— Problem description —
Turn the rows in the stretch from the line containing "This screenshot has height=755, width=1024." through the line containing "Click the Open folder icon in sidebar" into a Markdown table with the columns n and Line, numbering each row and leaving out blank lines.

— Records supplied —
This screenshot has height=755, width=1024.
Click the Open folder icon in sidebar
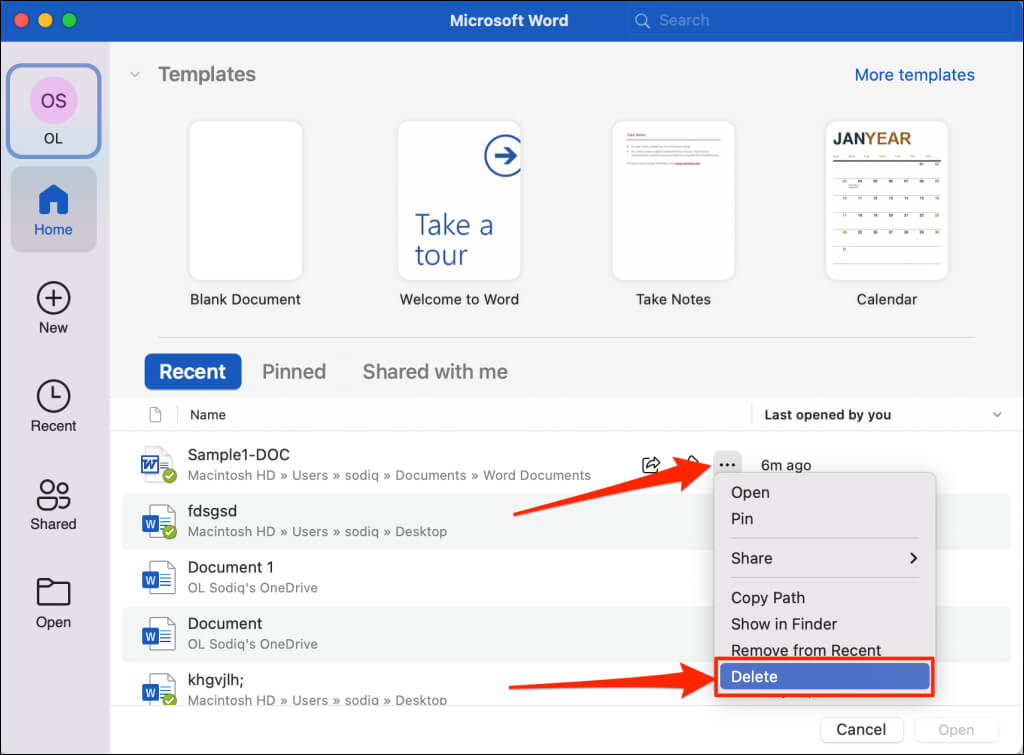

==

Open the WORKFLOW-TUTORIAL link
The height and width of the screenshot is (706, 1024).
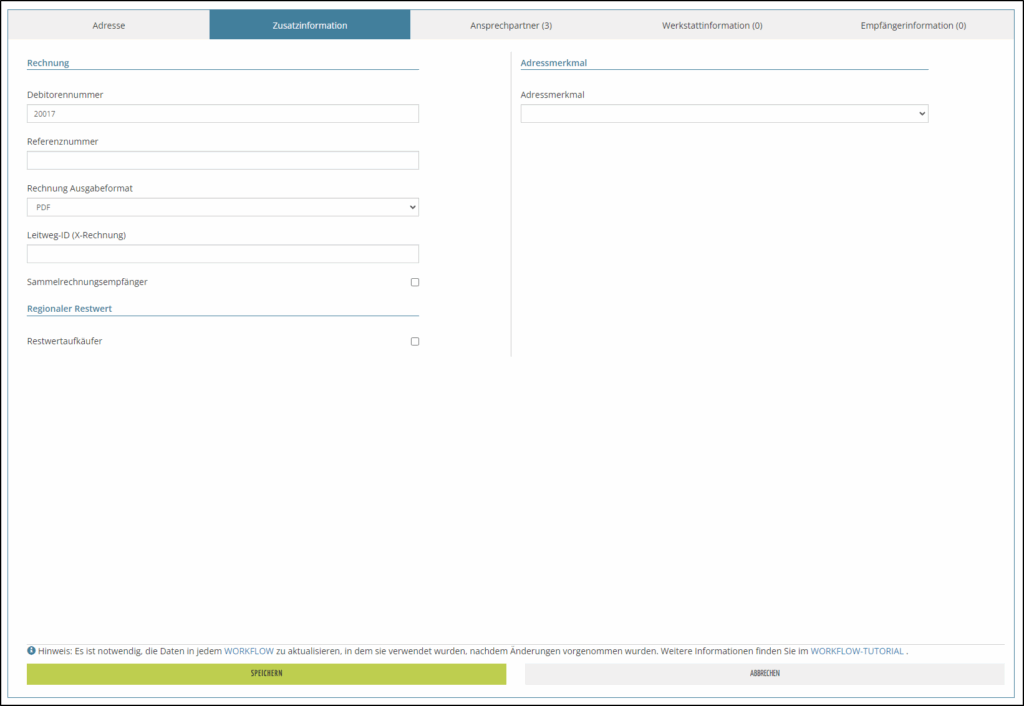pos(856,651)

--

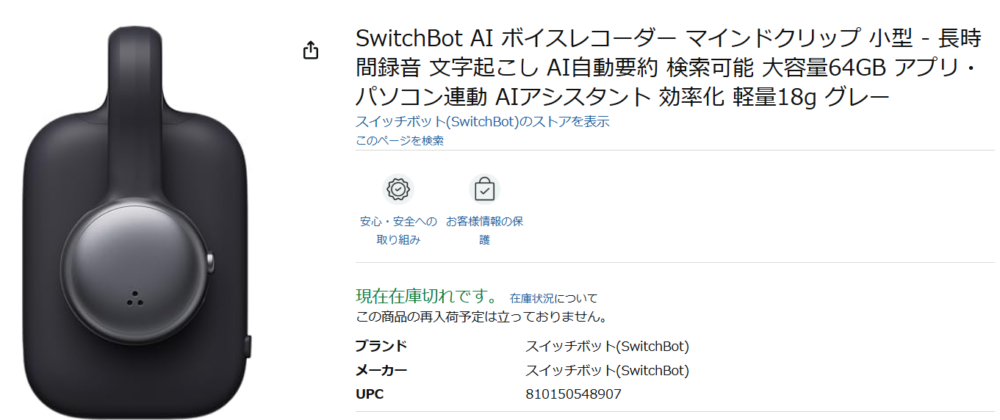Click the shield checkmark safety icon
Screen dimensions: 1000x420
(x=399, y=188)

— Response for this exercise —
| n | Line |
|---|---|
| 1 | This screenshot has height=755, width=1024. |
| 2 | Click the Open folder icon in sidebar |